Il secondo messaggio generale di disordine è portato dalla distribuzione del voto. Il nord prosegue la sua virata a destra ma è disorganico, non vota più liberale ma post-ideologicamente sceglie Lega, quella Lega che il nord lo ha, appunto post-ideologicamente- rinnegato. IL centro si affida alle forze moderate ove reggono le amministrazioni centriste, ma per il resto si affaccia nell'universo pentastellato che è un mondo disordinato perché, per quanto si pronunci slegato dal partitismo, è la costellazione politica più intrisa di giochi partitici che ci sia. Dunque, altra fase di disordine. Il sud, infine, si consegna pienamente nelle mani degli uomini di Grillo, e anche qui lo fa associando un sentimento disorganico di reazione. 

Ma qual è il concetto che emerge da questo doppio messaggio, quello della concentrazione e della distribuzione? Destre e sinistre hanno fallito? La vita del paese ha preso una piega incontrollata? In realtà, la situazione si potrebbe spiegare con una semplice analisi degli ultimi 5-7 anni di storia politica. Il nostro paese non ha avuto governi di natura e colore politico, ma è stato dominato dalla convinzione che fosse necessario affidare al tecnicismo senza colori il percorso di riforma. La crisi che ci ha colpito è stata forse più di ogni altra volta e che in ogni altra nazione una crisi delle ideologie di partito, che ha lasciato il paese senza appartenenze. Ecco perché quando si va al voto a uscirne è sempre un paese incontrollato, ecco perché quando le consultazioni iniziano, a paventarsi è sempre una strategia di accordo (per fare qualcosa, le riforme, la legge elettorale, le "cose da fare", le azioni, ecc...). 
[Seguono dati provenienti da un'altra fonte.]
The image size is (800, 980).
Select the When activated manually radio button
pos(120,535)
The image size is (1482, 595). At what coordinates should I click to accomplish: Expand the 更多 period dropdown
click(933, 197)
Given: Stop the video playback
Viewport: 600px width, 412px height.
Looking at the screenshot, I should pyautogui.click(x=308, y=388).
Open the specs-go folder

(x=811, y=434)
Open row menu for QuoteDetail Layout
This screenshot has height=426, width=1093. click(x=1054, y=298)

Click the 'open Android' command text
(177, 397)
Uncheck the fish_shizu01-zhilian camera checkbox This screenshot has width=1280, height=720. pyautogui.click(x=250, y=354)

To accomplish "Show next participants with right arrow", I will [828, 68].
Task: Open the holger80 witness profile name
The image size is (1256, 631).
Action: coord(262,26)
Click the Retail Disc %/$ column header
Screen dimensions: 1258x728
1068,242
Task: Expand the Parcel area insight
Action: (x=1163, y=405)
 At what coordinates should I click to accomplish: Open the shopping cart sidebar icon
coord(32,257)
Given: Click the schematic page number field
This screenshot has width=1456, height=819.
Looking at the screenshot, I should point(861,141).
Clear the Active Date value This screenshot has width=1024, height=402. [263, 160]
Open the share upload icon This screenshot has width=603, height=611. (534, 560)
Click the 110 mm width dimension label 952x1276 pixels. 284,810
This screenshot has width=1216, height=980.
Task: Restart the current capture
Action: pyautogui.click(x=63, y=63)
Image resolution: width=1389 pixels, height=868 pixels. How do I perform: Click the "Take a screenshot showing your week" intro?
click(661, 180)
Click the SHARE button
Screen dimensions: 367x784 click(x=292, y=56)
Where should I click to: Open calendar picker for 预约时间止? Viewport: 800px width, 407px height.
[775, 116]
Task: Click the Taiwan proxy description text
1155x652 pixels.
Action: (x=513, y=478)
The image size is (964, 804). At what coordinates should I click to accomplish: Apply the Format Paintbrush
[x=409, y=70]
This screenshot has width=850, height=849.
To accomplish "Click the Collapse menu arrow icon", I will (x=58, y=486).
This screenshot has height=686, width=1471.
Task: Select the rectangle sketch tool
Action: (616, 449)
Accordi tra partiti che si congiungono su proposizioni che sono promesse con gli elettori (abbasseremo le tasse, abbatteremo la povertà) ma mai ideali di valore (un partito che dica crediamo nella giustizia o nell'onore oggi è anti-storico probabilmente). Dai colloqui col presidente un governo forse uscirà, e per fine aprile vedremo al tavolo dei ministri una squadra, cui faranno seguito azioni. Ma è difficile che avremo la possibilità di vedere nascere un governo politico. Solo pochi mesi fa in un incontro pubblico il presidente del parlamento europeo Tajani avvertiva: "recuperare la voglia e la consapevolezza di fare politica da politici, senza timore di essere ideologici sarà vitale". Il paese è senza vitalità: traiamo le dovute conclusioni, e la ricetta, forse, si inizierà a delineare.